La revoca della concessione per le autostrade che i 5 Stelle vogliono che il governo formalizzi al gruppo Benetton è il classico modo sbagliatissimo e controproducente di varare, a fini propagandistici, una decisione che ha dalla sua alcune buone ragioni ma è intempestiva, maldestra e dannosa agli stessi interessi di chi la propugna.



Ammesso e non concesso che il contratto di concessione preveda una sanzione di simile gravità per un caso di conclamata cattiva gestione, è di solare evidenza che non può in nessun caso essere unilateralmente il governo a stabilire oggi che l’attuale gruppo di gestione di Autostrade abbia davvero la responsabilità del crollo del ponte Morandi: lo stabilirà, se tutto va bene e se il caso non diventerà un’Ustica stradale, la giustizia ordinaria nel consueto comodo lasso di tempo decennale che impiega a decidere.



Decidere invece in sede politica e per le vie brevi è un abuso, senza se e senza ma.

Un abuso che risponde solo all’esigenza politico-propagandistica di trovare il colpevole e infliggergli una punizione esemplare. Dimenticando che i contratti di concessione oggi in vigore sono un ginepraio inestricabile di norme e micronorme scritte a tutela dei concessionari, in quella scellerata temperie degli Anni Novanta in cui parve giusto che lo Stato dovesse spogliarsi subito ed a qualunque sottocosto dei suoi asset, anche quelli come le autostrade che sono “monopolio naturale”, per passarli ai privati, accontentandosi di essere pagato, come nel caso dei Benetton, con i soldi rinvenienti dalle casse stesse e dalla capacità di generare profitti delle società acquisite.



Insomma, i Benetton comprarono Autostrade con i soldi pubblici che vi trovarono dentro. Questi contratti – capestro per lo Stato – ora blindano gli interessi dei concessionari. I quali, peraltro, nel caso dei Benetton hanno (anche qui inestricabilmente) fuso le autostrade italiane con quelle spagnole e con gli aeroporti di Roma, per cui adesso smembrare il mischione significa pestare i calli a decine di migliaia di soci di minoranza italiani e internazionali, pronti alla bisogna a fare class-action. Più cretini di così si muore: ovvero, cosa non si fa per qualche titolo propagandistico.

Stesso discorso per l’altro progetto politico al centro del vertice di maggioranza – ovviamente interlcutorio – svoltosi ieri tra Lega e M5s: l’autonomia amministrativa delle Regioni. È un target talmente caro alla Lega di Salvini da esserne ancora al centro – peraltro, con una formulazione enfatizzata fino ad invocare “l’indipendenza della Padania” – dello statuto.

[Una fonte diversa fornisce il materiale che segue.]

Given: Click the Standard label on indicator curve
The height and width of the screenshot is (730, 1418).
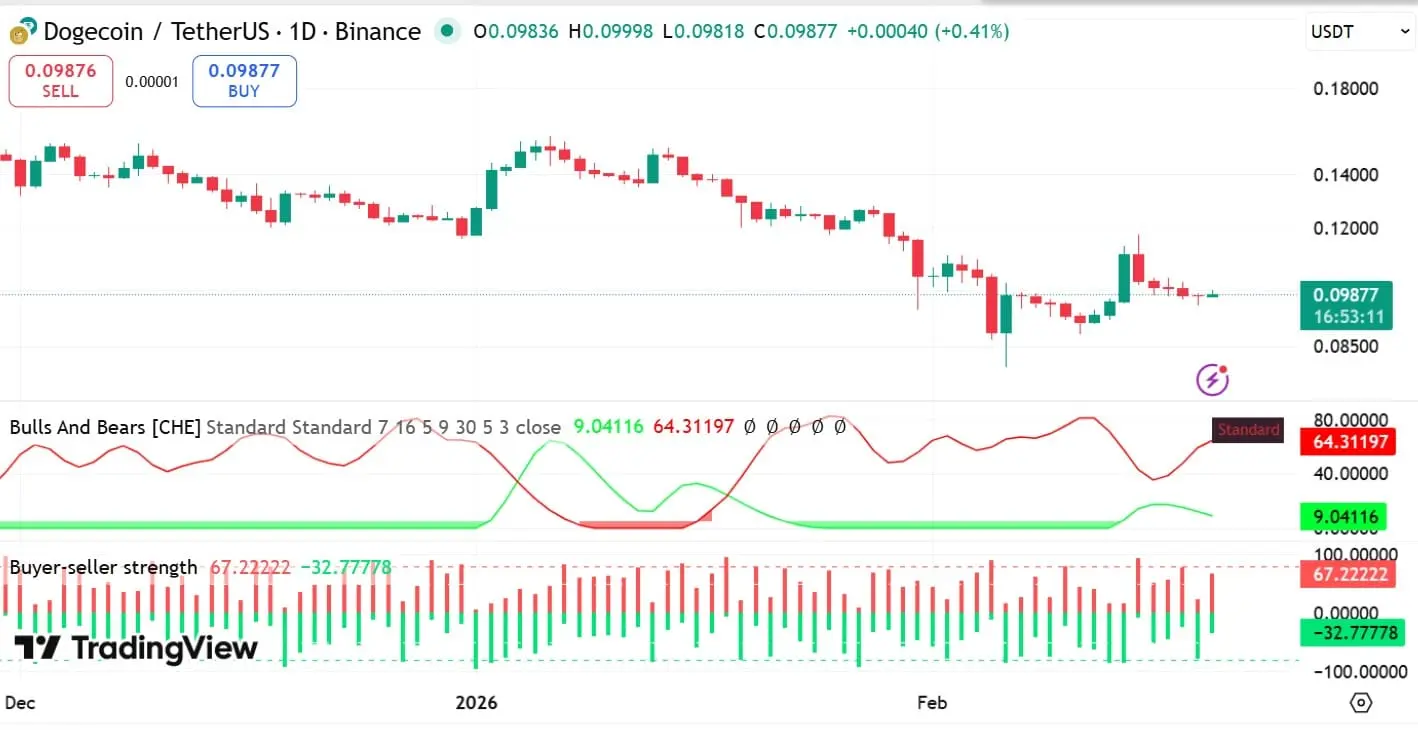Looking at the screenshot, I should 1247,429.
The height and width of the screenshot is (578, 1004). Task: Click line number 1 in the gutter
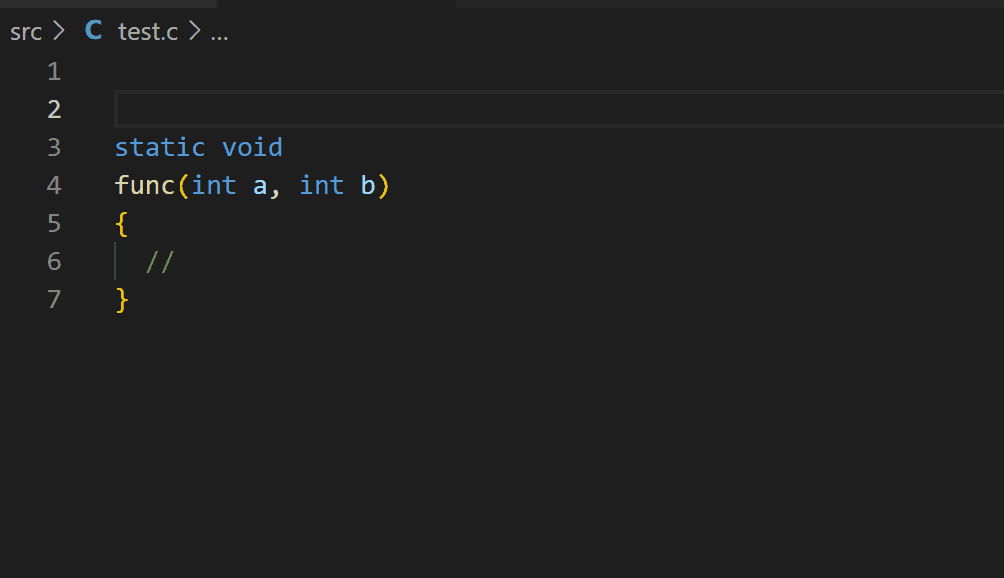pyautogui.click(x=54, y=71)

Ebbene, anche qui siamo alla propaganda pura. La Lega che puntava tutto sul federalismo forte, anzi su un federalismo parente stretto della secessione, è tutt’altra cosa rispetto alla Lega nazionale ed ecumenica che Salvini ha portato al 35% senza peritarsi di raccattare i voti del Sud.

Ha sostituito la “Roma Ladrona” di Miglio e Bossi con i “migranti ladroni”, con i “rom ladroni”, ed ha saputo convertire al Carroccio milioni di elettori lontani mille miglia e secoli di storia e di costumi dalla Lega Lombarda di Legnano e da Alberto da Giussano. Complimenti, ma adesso che autonomia regionale si può costruire, se davvero i voti del Sud servono, come servono, per garantire alla Lega il consenso necessario a governare tutto il Paese? Davvero vogliamo dire che l’autonomia amministrativa del Nord, che in suo nome vuol tenersi in casa il grosso del ”residuo fiscale”, possa piacere agli elettori calabresi e campani che lamentano l’inaridirsi del rivolo costante di soldi che affluisce alle loro casse da quelle centrali dello Stato, rimpinguate proprio dall’afflusso dei residui fiscali del Nord?

Non diciamo assurdità. La Lega che ha vinto i referendum consultivi sull’autonomia nel lombardo-veneto non è la stessa che oggi sta governando il Paese. E a sua volta, come i 5 Stelle su Autostrade, su questo tema fa più che altro propaganda.

Solo che la propaganda senza esiti è come le (altre) bugie: ha le gambe corte. E mostrerà ben presto l’inconsistenza delle sue promesse.